The means to terminate
Want was Social Security to meet two goals: a design for securing an income up
to a minimum when people encountered either the interruption of income, the
loss of working capability, or exceptional expenditures; and a design to bring
an earnings stoppage to an end as soon as possible.
In addition, important
assumptions existed: to accomplish the Report, it was necessary in advance to
prepare
(1) Children’s
allowances: Children’s allowances should be provided up to the age of 15 or 16.
To the extent that family earnings were based only on a father’s wage, a larger
family made them relatively poorer. Allowances were needed regardless of the
social insurance system.
(2) Comprehensive
health and rehabilitation services: Health
services symbolized and actualized the prevention and treatment of diseases and
rehabilitation of working ability. Their aim was to return people to the labor
market as soon as possible. Unemployment was the worst waste of resources.
(3) Maintenance of
employment: It was undesirable to provide the long-run unemployed persons
unconditional cash transfer as a right because the ‘dole’ would lower workers’
moral sense. Mere income security was insufficient for the happiness of human
beings. Only equality of opportunity, and full employment, could avoid moral
risks.
Under the three
promises, Beveridge advocated Social Security that united the three remedies.
The set of three elements, with different weights, was characteristic of him.
We examine the character and the relationships among the three characteristics
in the following manner.
The first and main
component was social insurance for basic needs, which had a principle of
compulsory contributions. All citizens had their own right to be guaranteed a
living up to a minimum. The scheme embodied six fundamental principles: “flat
rate of subsistence benefit; flat rate of contribution; unification of
administrative responsibility; adequacy of benefits; comprehensiveness; and
classification”.
The first principle
meant that the state should whenever ensure (only) a minimum level of
subsistence, regardless of amounts of citizens’ incomes. Together with the
fourth (adequacy of benefit), it indicated a National Minimum. Specialists out
of the Beveridge Committee, such as S.B. Rowntree and A. L. Bowley calculated
the level. For instance, unemployment benefits were 40 shillings per week, and
so was the retirement pension. This system included not only rights for every
citizen, but also duties. There was no guarantee to be provided benefits beyond
the minimum.
Instead, there remained
ample room for private insurance. People had to work for an abundant living. Up
to the minimum, it was a protection. Beyond the minimum, it was a competition.
The second principle implied that all citizens had to pay the same
contribution, irrespective of the amount of their property. The rate of weekly
contribution was four shillings and three pence (except the people between age
16 and 20).
Under the social
insurance system with the first and the second principles, revenue and
expenditure would be balanced in terms of both an individual and a state.
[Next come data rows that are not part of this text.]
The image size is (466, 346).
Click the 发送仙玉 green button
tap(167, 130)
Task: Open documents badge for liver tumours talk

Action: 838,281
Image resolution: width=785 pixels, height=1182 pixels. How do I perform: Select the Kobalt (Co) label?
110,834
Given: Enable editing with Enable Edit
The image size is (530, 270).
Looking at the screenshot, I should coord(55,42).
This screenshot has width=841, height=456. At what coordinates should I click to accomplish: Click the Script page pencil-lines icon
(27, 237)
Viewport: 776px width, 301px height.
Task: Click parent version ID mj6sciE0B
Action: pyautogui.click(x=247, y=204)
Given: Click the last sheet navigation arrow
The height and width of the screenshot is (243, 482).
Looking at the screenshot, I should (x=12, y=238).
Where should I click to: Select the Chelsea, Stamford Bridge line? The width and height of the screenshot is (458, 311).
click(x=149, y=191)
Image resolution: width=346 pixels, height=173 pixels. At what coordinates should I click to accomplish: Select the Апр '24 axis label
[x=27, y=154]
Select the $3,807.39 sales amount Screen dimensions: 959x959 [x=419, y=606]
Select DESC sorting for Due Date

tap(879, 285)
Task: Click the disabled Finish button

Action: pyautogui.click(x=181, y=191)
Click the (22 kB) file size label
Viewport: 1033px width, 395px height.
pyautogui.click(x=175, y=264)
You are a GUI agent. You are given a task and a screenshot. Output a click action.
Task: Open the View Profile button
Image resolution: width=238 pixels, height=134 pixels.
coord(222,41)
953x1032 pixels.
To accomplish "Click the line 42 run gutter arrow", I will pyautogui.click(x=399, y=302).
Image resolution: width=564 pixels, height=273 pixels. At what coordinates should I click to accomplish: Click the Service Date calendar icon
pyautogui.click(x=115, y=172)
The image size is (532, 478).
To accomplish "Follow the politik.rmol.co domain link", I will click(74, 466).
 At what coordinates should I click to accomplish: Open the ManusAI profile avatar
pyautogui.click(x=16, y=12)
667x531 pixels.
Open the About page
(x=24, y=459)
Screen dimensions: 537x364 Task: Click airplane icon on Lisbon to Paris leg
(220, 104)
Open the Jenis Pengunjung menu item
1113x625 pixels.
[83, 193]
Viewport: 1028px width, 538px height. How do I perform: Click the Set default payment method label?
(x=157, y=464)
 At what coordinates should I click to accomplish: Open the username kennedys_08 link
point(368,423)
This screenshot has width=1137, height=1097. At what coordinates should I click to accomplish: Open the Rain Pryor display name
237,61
People had a right of benefits in exchange for their duty of contributions. An
increasing budget for welfare was designed to balance the benefit and
contribution of insurance. Namely, the social insurance system subsumed a
standard citizen who was industrious and independent to some degree.
Nevertheless, all
citizens could not afford to contribute completely. Some physically or mentally
handicapped persons would fall through the mesh of any insurance scheme.
Accordingly, society had to establish a second and subordinate component, i.e.,
public aid for exceptional contingencies. This was a transfer in cash out of
the National Treasury. Traditionally, from the age of the poor laws, people in
Britain had strongly resisted any type of means test.
‘Doles’ in poor laws
were always accompanied by a ‘stigma of pauperism’. This public assistance was
conceptualized to be subjected to a strict means test because it had to “be
felt to be something less desirable than insurance benefit”.
The National Treasury
was no infinite cash register, so the state was duty-bound not to let the
society members indulge in being extravagant and lazy. The following were
specific allowances and temporary assistance: maternity and widows’ benefits
(36 shillings per week up to 13 weeks); a guardian benefit (24 shillings); a
dependent allowance (16 shillings); a children’s allowance (8 shillings);
marriage (up to 10 pounds); and funeral and industrial assistance. These were
unilateral transfers. The second component needed certifications and means
testing, with provisions to avoid engendering stigma.
The third and
complementary component was related with the principle that, rather implicitly,
permeated the entire Report. Complementary meant encouraging private savings in
addition to the state’s basic provisions.